Des motifs chorégraphiés se suivent, reviennent, interviennent, avec élasticité et respiration. On perçoit des jeux avec la gravité, des élans où se construisent des mouvements centrifuges. On reconnait un travail sur les lignes de l'espace, sur les lignes du corps, sur les différents niveaux et on s'amuse de voir les danseur.euses jouer avec ces niveaux et ces lignes, les respecter, et parfois s'en défaire complètement, avec humour et légèreté. Et au milieu de ce jeu, on retrouve d'innombrables moments où chaque danseur.euse vous apparaît dans toute sa complexité et ses contradictions, comme s'il nous était alors offert de contempler l'entièreté de leur vie, sans organisation et hiérarchie aucunes (ce qui est impossible à recevoir, bien entendu). 
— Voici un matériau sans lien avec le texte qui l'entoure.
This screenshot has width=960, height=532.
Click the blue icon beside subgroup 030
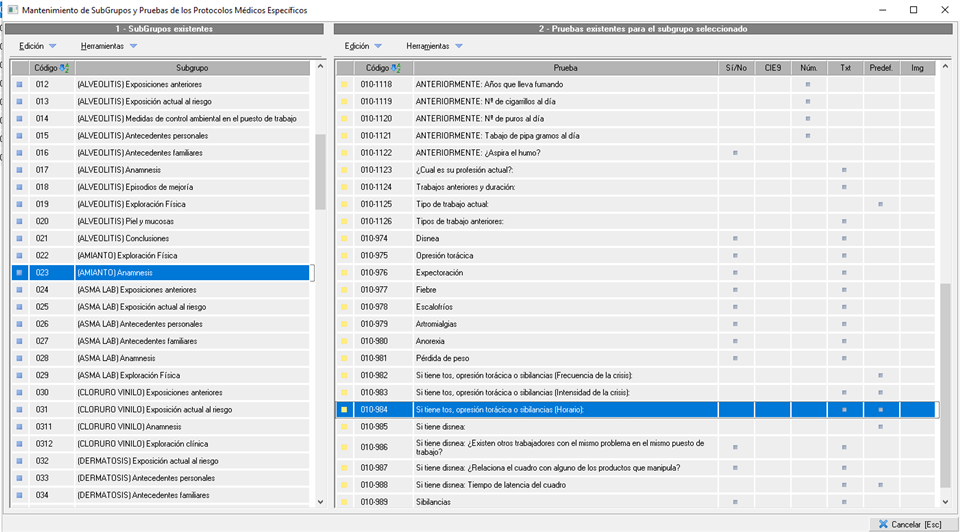pos(20,393)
C'est quand on voit ce genre de pièces qu'on comprend l'importance d'un travail en commun qui s'étend sur plusieurs années. En effet, les membres de la compagnie collaborent ensemble depuis longtemps et ça se voit. Les improvisations en groupe sont d'une grand richesse et d'une grande écoute. On perçoit le jeu espiègle et le respect mutuel. Chacun.e trouve sa place, chacun.e est visible et l'ensemble existe. Je suis aussi reconnaissant.e envers la compagnie de n'être pas tombée dans un désir d'imitation ou de discours représentatif de la nature dans cette pièce. Le lien à la terre étant au centre (Efeu veut dire lierre en allemand), j'appréhendais un peu d'assister à cet élan général auquel j'assiste dans d'autres spectacles contemporains et qui voudrait amener la nature sur la scène (élan louable, certes, mais immanquablement vain). Dans Efeu, la nature est autant dans les corps qu' hors des corps. Et il règne une grand humilité face au mystère du vivant. Nous ne pouvons pas tout comprendre mais nous pouvons le contempler. Et c'est avec joie qu'on se retrouver à contempler les présences de Thomas, Federica, Samantha et Fabian.

Il est toujours délicat de parler de la danse en tant qu'écrivaine quand on n'a que ses mots pour en rendre compte (ce qui est quand même antinomique avec cet art). Je voudrais juste conclure en disant, à la suite de Jacques Rancière, qu'il est parfois plus juste, selon moi, de simplement accepter que la danse n'est que de la danse, et que c'est déjà beaucoup.


Nous avons vu tant de représentations théâtrales prétendant être non plus des spectacles mais des cérémonies communautaires; et même aujourd'hui, en dépit de tout le scepticisme "postmoderne" à l'égard du désir de changer de la vie, nous voyons tant d'installations et de spectacles transformés en mystères religieux qu'il n'est pas nécessairement scandaleux d'entendre dire que des mots sont seulement des mots. Congédier les fantasmes du verbe fait chair et du spectateur rendu actif, savoir que les mots sont seulement des mots et les spectacles seulement des spectacles peut nous aider à mieux comprendre comment les mots et les images, les histoires et les performances peuvent changer quelque chose au monde où nous vivons.